[Data listing]
-- begin --

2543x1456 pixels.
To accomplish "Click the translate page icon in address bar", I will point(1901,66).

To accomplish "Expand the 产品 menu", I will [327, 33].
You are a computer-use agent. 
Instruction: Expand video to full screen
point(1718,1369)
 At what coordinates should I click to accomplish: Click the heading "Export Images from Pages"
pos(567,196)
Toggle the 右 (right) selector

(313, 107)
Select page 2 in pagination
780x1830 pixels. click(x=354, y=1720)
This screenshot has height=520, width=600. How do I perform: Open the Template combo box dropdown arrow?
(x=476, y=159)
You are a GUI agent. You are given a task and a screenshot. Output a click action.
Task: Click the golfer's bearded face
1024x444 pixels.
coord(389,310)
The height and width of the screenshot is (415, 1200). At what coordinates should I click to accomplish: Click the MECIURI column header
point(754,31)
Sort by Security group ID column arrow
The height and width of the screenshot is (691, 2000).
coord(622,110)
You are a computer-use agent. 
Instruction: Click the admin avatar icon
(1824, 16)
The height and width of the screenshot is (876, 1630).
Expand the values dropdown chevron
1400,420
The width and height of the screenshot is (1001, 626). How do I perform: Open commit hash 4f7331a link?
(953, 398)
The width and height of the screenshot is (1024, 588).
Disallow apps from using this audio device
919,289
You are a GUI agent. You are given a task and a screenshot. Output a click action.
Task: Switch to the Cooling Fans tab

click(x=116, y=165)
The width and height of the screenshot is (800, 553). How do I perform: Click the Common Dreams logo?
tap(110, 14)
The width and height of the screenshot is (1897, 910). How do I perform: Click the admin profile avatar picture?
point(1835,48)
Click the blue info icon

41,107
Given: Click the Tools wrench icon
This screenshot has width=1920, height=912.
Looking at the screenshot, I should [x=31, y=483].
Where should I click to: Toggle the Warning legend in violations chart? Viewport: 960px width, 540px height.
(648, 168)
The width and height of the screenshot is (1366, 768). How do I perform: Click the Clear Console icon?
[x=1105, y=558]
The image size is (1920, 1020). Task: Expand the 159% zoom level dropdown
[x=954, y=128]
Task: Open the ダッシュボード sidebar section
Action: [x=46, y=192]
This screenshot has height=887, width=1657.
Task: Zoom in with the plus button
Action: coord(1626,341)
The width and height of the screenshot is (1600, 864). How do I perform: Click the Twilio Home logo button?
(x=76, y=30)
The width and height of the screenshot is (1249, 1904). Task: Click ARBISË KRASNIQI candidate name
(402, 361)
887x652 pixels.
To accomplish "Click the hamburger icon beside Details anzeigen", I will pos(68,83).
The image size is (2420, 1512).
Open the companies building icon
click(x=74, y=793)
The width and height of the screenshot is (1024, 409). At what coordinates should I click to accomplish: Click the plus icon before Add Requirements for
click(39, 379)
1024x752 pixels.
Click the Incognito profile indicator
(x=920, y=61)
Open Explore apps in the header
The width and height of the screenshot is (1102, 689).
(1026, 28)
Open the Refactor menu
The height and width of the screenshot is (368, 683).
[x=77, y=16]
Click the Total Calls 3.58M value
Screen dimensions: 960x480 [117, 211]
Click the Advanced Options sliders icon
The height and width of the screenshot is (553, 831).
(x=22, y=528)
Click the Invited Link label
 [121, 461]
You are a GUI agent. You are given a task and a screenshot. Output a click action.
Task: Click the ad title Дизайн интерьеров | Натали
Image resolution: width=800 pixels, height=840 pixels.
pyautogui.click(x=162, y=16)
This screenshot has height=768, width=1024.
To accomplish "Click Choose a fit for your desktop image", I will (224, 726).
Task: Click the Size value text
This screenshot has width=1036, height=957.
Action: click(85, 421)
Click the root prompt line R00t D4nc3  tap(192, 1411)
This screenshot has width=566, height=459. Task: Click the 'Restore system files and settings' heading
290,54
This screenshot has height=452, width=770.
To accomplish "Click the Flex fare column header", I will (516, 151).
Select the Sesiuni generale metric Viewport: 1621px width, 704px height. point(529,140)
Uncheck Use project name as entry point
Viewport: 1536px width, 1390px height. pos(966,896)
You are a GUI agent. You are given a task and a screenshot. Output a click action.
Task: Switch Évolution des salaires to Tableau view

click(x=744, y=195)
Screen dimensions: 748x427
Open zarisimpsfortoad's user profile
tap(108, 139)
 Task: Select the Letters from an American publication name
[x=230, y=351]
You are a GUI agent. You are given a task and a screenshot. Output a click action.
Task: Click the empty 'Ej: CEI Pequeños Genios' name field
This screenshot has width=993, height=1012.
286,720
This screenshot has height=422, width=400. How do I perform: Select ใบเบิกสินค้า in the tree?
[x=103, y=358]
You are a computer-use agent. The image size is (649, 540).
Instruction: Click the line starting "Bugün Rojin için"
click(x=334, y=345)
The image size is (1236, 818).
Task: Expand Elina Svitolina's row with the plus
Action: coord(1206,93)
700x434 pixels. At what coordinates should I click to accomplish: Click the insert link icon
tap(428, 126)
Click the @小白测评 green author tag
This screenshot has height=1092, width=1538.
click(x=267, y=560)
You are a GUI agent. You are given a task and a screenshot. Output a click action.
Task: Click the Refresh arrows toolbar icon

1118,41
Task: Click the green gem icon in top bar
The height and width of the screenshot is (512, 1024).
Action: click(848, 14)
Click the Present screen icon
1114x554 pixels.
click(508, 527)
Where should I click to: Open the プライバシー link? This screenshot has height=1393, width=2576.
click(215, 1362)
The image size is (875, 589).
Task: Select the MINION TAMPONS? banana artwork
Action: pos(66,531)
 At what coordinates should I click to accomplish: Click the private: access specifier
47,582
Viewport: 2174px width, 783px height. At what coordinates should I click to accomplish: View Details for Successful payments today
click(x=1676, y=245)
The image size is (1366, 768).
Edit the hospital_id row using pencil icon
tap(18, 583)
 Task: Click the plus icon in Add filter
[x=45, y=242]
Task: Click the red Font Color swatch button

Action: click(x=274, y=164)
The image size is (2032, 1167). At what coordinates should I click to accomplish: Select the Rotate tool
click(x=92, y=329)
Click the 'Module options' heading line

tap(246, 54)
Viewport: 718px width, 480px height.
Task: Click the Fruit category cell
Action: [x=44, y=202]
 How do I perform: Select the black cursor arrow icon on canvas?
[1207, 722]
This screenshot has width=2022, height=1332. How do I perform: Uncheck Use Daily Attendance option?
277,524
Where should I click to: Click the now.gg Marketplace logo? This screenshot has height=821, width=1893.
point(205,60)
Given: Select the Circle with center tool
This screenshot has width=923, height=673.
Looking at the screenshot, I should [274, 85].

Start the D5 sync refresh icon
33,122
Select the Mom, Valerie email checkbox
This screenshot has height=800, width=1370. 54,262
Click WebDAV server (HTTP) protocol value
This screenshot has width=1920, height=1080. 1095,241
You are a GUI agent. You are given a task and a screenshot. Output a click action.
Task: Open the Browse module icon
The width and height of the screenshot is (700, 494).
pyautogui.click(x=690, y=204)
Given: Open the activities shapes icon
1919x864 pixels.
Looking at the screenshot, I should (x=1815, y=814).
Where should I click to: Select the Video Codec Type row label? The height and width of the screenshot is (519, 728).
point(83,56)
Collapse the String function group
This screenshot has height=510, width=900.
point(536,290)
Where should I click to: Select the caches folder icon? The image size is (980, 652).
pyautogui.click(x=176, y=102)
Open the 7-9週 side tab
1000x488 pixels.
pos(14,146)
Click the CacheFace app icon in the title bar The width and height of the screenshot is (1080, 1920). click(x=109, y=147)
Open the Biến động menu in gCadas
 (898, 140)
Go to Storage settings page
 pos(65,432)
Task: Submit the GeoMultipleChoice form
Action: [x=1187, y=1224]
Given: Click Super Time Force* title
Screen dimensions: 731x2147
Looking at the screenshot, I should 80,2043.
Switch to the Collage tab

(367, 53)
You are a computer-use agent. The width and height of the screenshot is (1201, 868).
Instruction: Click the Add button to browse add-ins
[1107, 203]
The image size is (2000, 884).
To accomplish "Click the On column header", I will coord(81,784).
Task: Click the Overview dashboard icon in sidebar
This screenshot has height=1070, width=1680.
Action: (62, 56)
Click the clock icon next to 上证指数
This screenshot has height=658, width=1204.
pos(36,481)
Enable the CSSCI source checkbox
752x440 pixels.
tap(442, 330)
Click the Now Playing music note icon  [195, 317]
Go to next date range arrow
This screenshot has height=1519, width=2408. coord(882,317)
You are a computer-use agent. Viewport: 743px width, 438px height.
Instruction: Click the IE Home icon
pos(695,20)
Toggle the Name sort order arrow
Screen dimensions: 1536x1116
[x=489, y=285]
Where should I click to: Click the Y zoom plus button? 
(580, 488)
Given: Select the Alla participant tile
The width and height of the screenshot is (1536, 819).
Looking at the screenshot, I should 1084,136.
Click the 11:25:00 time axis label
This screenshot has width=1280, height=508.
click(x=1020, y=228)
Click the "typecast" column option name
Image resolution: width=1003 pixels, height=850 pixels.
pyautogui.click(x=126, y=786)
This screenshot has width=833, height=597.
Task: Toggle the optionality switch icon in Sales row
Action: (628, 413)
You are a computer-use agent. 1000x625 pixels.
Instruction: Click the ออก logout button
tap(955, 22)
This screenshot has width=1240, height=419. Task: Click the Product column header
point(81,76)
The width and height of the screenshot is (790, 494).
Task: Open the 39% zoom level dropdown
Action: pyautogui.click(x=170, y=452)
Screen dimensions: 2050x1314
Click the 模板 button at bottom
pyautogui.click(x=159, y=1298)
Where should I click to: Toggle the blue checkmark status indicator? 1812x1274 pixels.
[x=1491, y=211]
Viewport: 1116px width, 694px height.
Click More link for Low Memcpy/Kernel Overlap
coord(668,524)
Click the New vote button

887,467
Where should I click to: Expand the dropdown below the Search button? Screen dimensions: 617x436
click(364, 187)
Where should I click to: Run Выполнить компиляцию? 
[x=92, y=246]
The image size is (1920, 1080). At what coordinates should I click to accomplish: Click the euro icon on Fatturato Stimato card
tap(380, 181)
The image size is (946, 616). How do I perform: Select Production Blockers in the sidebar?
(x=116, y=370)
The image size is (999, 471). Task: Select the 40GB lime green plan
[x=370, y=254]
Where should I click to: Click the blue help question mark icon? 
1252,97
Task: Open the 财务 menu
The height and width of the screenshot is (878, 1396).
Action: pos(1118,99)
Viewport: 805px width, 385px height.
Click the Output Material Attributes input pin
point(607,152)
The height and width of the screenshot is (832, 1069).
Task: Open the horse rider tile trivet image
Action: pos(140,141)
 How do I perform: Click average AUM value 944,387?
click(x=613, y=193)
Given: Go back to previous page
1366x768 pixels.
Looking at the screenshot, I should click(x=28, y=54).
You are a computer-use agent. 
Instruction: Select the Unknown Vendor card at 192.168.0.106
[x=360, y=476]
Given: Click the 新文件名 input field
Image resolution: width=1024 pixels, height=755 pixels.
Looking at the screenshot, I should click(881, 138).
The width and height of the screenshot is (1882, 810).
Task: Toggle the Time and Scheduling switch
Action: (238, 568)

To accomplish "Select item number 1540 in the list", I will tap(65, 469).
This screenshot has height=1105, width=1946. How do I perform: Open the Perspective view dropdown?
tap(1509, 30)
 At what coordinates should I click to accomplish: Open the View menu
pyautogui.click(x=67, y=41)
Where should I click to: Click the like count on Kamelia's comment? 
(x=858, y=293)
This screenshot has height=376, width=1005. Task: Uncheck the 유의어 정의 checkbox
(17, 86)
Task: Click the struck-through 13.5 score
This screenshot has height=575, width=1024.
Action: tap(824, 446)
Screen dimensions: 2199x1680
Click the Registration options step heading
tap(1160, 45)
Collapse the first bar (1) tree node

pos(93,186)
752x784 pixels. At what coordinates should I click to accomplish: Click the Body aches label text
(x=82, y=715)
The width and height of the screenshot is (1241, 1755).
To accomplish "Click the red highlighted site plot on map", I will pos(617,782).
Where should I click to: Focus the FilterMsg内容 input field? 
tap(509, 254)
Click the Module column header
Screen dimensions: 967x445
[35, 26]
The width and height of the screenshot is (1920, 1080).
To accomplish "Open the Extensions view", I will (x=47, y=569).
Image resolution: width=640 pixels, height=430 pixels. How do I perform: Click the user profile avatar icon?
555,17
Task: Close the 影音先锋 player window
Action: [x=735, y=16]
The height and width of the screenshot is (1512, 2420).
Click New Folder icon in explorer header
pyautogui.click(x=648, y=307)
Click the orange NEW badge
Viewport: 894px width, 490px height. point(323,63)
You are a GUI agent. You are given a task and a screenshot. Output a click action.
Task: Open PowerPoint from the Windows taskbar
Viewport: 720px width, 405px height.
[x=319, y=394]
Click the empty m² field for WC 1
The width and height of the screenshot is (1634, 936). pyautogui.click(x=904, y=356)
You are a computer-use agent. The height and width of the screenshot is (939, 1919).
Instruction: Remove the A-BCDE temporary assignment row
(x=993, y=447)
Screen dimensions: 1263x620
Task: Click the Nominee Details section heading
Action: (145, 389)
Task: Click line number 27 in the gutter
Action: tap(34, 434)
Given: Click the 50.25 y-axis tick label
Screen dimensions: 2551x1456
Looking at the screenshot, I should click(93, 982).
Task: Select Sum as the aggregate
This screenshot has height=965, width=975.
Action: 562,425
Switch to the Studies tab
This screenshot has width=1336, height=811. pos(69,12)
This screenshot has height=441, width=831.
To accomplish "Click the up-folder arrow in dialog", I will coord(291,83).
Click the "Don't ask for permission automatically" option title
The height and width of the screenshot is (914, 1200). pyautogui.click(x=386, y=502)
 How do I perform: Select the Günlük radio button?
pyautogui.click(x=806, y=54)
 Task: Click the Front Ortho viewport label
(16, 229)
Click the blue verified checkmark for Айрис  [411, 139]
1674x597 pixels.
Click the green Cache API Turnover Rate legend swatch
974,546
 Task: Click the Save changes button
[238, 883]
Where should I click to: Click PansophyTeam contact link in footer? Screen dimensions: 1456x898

-- end --

* **WORK INSTRUCTIONS**: Reproduce word for word the stretch of the material above from the line containing "Where should I click to: Click the blue" through the line containing "(x=82, y=715)", both included.

* **RESPONSE**:
Where should I click to: Click the blue help question mark icon? 
1252,97
Task: Open the 财务 menu
The height and width of the screenshot is (878, 1396).
Action: pos(1118,99)
Viewport: 805px width, 385px height.
Click the Output Material Attributes input pin
point(607,152)
The height and width of the screenshot is (832, 1069).
Task: Open the horse rider tile trivet image
Action: pos(140,141)
 How do I perform: Click average AUM value 944,387?
click(x=613, y=193)
Given: Go back to previous page
1366x768 pixels.
Looking at the screenshot, I should click(x=28, y=54).
You are a computer-use agent. 
Instruction: Select the Unknown Vendor card at 192.168.0.106
[x=360, y=476]
Given: Click the 新文件名 input field
Image resolution: width=1024 pixels, height=755 pixels.
Looking at the screenshot, I should click(881, 138).
The width and height of the screenshot is (1882, 810).
Task: Toggle the Time and Scheduling switch
Action: (238, 568)

To accomplish "Select item number 1540 in the list", I will tap(65, 469).
This screenshot has height=1105, width=1946. How do I perform: Open the Perspective view dropdown?
tap(1509, 30)
 At what coordinates should I click to accomplish: Open the View menu
pyautogui.click(x=67, y=41)
Where should I click to: Click the like count on Kamelia's comment? 
(x=858, y=293)
This screenshot has height=376, width=1005. Task: Uncheck the 유의어 정의 checkbox
(17, 86)
Task: Click the struck-through 13.5 score
This screenshot has height=575, width=1024.
Action: tap(824, 446)
Screen dimensions: 2199x1680
Click the Registration options step heading
tap(1160, 45)
Collapse the first bar (1) tree node

pos(93,186)
752x784 pixels. At what coordinates should I click to accomplish: Click the Body aches label text
(x=82, y=715)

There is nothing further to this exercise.